PROBLEM REQUIREMENTS => Find the line holding "July 2026 (40, 1351)" in the entries below. Give it again exactly, along with every line after it up to and including the line holding "Opening hours (93, 1928)".

Start of RECORD EXCERPTS

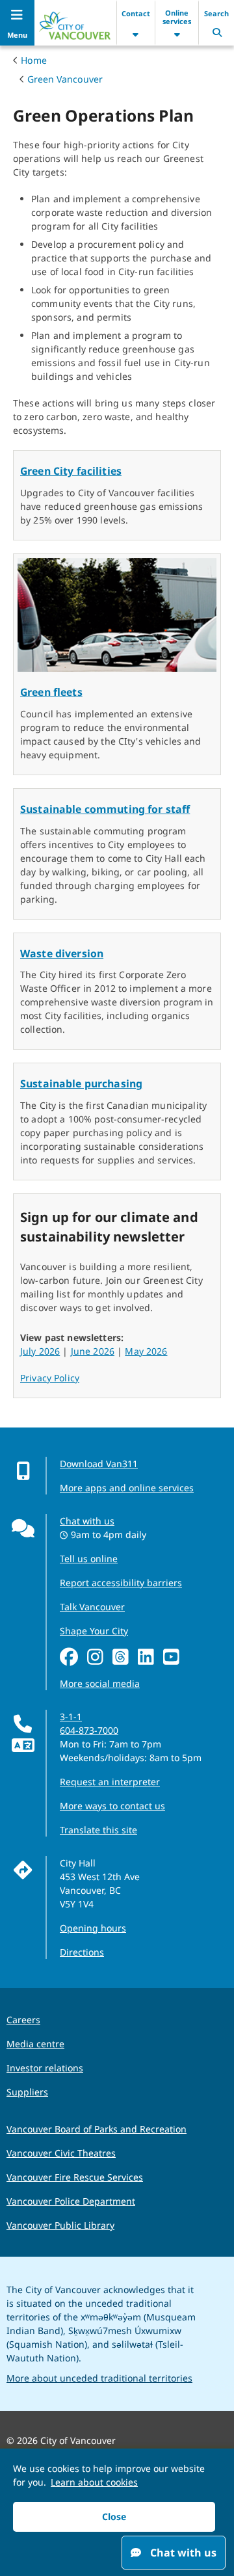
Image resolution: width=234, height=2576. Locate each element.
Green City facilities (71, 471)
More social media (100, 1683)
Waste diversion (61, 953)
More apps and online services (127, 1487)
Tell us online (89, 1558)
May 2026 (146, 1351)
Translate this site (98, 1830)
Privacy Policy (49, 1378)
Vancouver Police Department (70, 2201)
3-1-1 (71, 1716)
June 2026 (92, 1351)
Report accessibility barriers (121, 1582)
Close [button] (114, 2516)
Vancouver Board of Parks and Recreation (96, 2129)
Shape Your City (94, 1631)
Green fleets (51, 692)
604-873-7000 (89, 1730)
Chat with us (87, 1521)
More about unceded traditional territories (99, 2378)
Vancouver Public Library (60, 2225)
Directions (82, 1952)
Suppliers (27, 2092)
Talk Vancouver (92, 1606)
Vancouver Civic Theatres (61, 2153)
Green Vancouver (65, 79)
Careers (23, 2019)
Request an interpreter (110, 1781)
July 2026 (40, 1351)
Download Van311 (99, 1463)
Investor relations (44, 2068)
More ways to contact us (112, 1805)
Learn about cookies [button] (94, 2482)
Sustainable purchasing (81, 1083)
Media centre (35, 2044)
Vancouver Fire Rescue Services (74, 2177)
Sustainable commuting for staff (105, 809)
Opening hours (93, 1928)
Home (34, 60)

End of RECORD EXCERPTS

RESPONSE AREA =>
July 2026 (40, 1351)
Download Van311 (99, 1463)
Investor relations (44, 2068)
More ways to contact us (112, 1805)
Learn about cookies [button] (94, 2482)
Sustainable purchasing (81, 1083)
Media centre (35, 2044)
Vancouver Fire Rescue Services (74, 2177)
Sustainable commuting for staff (105, 809)
Opening hours (93, 1928)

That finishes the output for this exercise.